Random shit like costa/clothes/books etc comes out of individual accounts.

notangelinajolie · 20/11/2018 16:37

All money goes into one joint account/pot. It's family money and it doesn't matter who earns what. We go on holidays, meals out, cinema etc together. Even our kids are shared so there really is no need for us to separate anything - it would make life way too complicated.

Ragwort · 20/11/2018 16:49

One joint account, agree with others doesn't matter who contributes how much, we spend it as a family - we obviously discuss big purchases with each other but it's certainly not a case of me (the much lower earner) having to 'ask permission' if I want to spend something on myself, we are just respectful of each other's requirements and hobbies.

It clearly helps if you both have similar attitudes to finance ie: if one of you is a spender and the other a saver it can cause friction.

Works for us - in 30 years of marriage the one thing we've never argued about is money, and I was a SAHM for 12 years but never felt I was 'beholden' to my DH.

NerrSnerr · 20/11/2018 16:57

We put the vast majority of our wages in the joint account leaving about £100 in current account for small bits and bobs. All family purchases go on joint credit card that gets paid off at the end of the month.

timeisnotaline · 20/11/2018 16:57

One pot. Dh has a separate account , I just ask him for the balance when I’m doing monthly budget and if we need to check more detail I’ll get him to show me. He’s given me the log in but I can’t be bothered remembering it. Mortgage and savings, holidays and Christmas, everything else.
You aren’t not earning, you are funding his work life and bringing up the children, financially you should be equal.

BuffaloCauliflower · 20/11/2018 16:58

One pot. We both get paid into one account and take what we need from that account.

Lazypuppy · 20/11/2018 18:51

Each have our own money. Set amount paid into joint account for bills. Each have own savings and spending money.

Never plan to fully mix money. I wouldn't want to have to ask to buy something when i know i've earnt enough money to pay for it.

I have gone back to work full time after having our daughter who is 10months old

PervyMuskrat · 20/11/2018 19:07

Same as lazypuppy. We’re both savers so have similar attitudes to money so it’s not like we fritter away every month but I like the knowledge that I can if I want to

Pinkprincess1978 · 20/11/2018 21:52

All money in one pot all bills from one pot. It's always worked for us.

Karwomannghia · 20/11/2018 21:55

Joint account. Pretty similar spending habits. Would discuss big purchases.

Passthecake30 · 21/11/2018 21:04

Same as Lazypuppy. Earn a similar amount, so works for us.

christmaschristmaschristmas · 21/11/2018 21:12

Gosh quite different to most of you. I'm sure it makes a difference that we both work FT though.

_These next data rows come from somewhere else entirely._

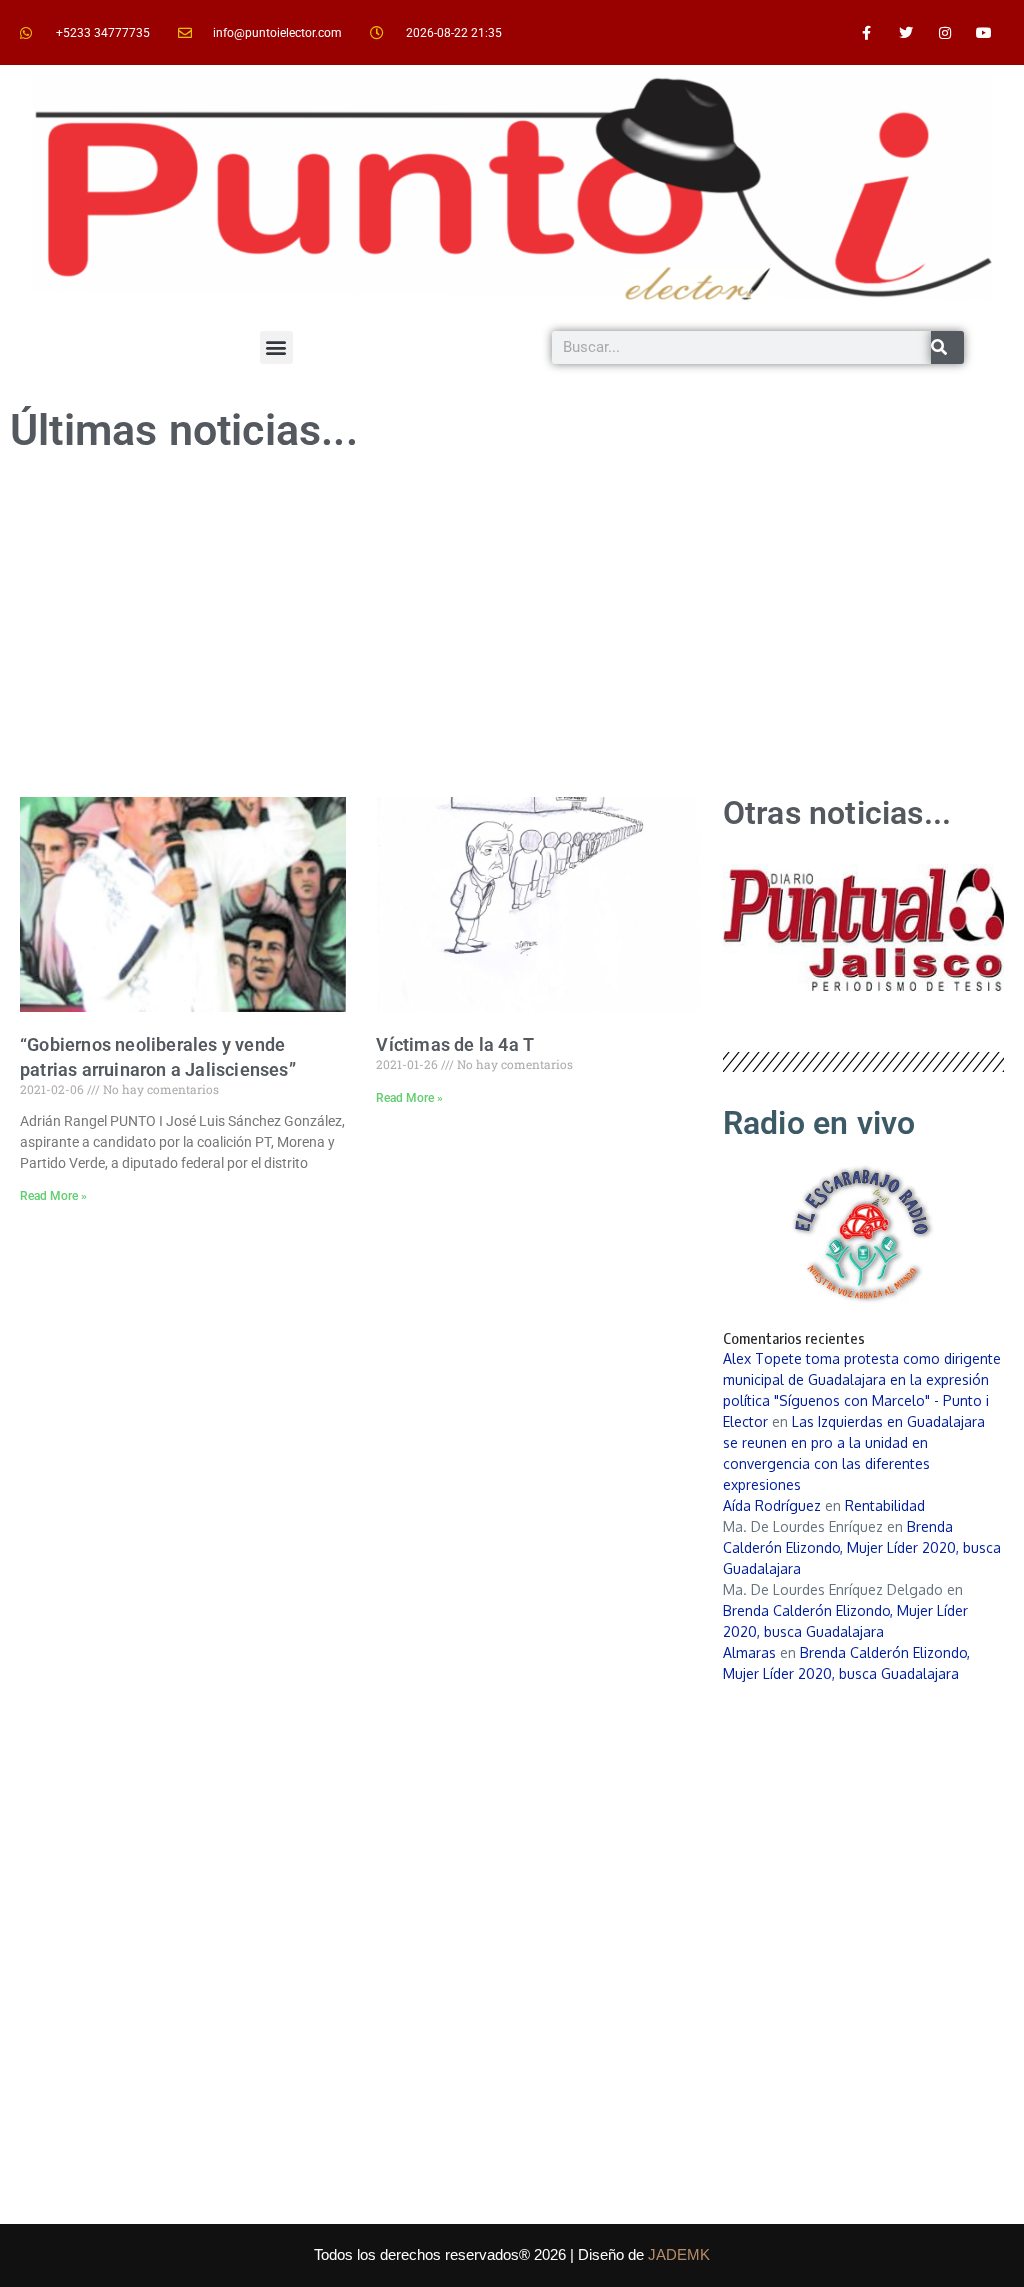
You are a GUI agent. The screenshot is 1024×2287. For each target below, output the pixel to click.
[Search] (947, 347)
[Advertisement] (512, 627)
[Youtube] (984, 32)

Salaries into separate accounts. No joint account. I wouldn't like DH being able to see everything I'm buying etc.

DH pays very large mortgage, I pay other bills and generally do food shopping. Large expenses like school fees, uni accommodation DH pays and I pay school trips and birthday/xmas. In all honesty, we haven't talked about this ever it is just how it happened.

christmaschristmaschristmas · 21/11/2018 21:13

Don't feel anyone has to answer as it is personal - but do you not feel constricted and worried at not having your 'own' money?

BlueJava · 21/11/2018 21:17

We each have individual accounts into which our salaries are paid. Then on the same day each month we put the agreed amount into the joint account and pay for everything from that. We don't put the same amount in as I earn more so contribute for money. We discuss all big purchases, loans, credit cards etc. We are free to spend/save money that is left over from contributing to the joint account as we wish. We also discuss pensions, insurance, holidays, unusual bills together.